Automation will significantly reduce your operational overhead. No more managing machines (physical or virtual), no more configuration management, no more patching. If everything is automated, that means less toil—and that means all means your SDLC is not only more secure but also faster.
Integration and Deployment
Kubernetes (container orchestration) is the current solution to streamline integration and deployment in our agile world. But Kubernetes is a complex system and comes with its own security challenges, of which the most important is secrets.

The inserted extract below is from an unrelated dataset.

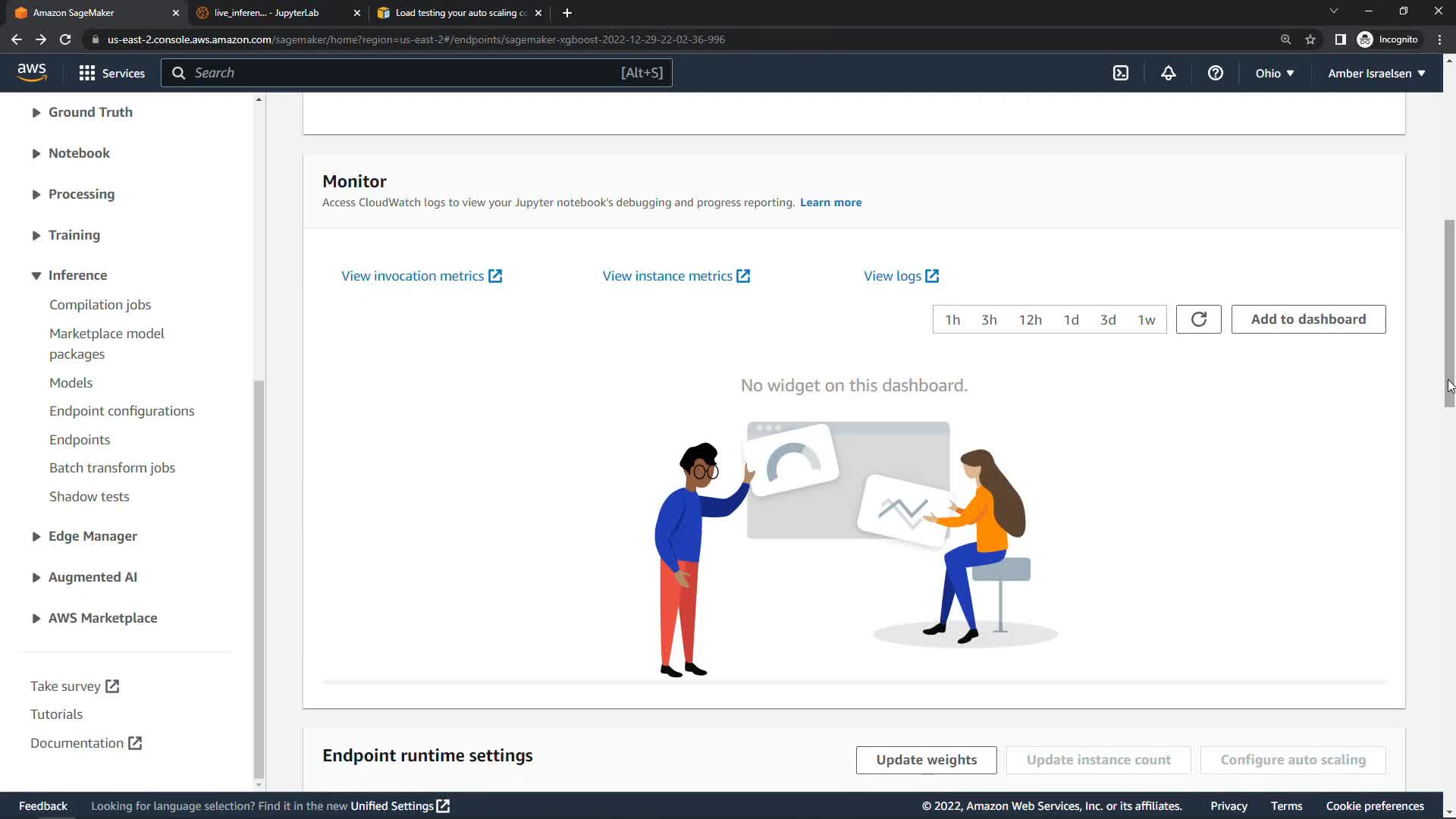Reload the page in browser
This screenshot has width=1456, height=819.
pyautogui.click(x=65, y=39)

The worst thing you could do is define secrets in YAML files and store them in Git repos. You could use Kubernetes’ secrets as the single source of truth, but what about secrets created by people who don’t need access to Kubernetes? This is where a secrets manager is a good choice: It acts as a single source of truth to store your sensitive data. You will get an automated process that eliminates the toil of manual labor but also guarantees security and speed.
DevSecOps for Incident Response
Incident response playbooks are a crucial component of DevSecOps. Playbooks are a set of generalized and summarized processes that provide a consistent way of handling issues for quicker response and resolution. Learning from every incident is also part of the playbook, whether it’s a security issue or a new vulnerability.
The content can include everything from runbooks and checklists to templates, training exercises, security attack scenarios and simulation drills. The goal is simple: A set of policies, processes and practices for quickly responding to and resolving unplanned outages, thus helping teams fix online issues more quickly to reduce the size of the blast radius.
We have only scratched the surface of security automation capabilities and their potential impact on the SDLC. But it’s clear that adding (automated) security into DevOps has a positive impact on the overall velocity of the SDLC and, of course, on its security posture.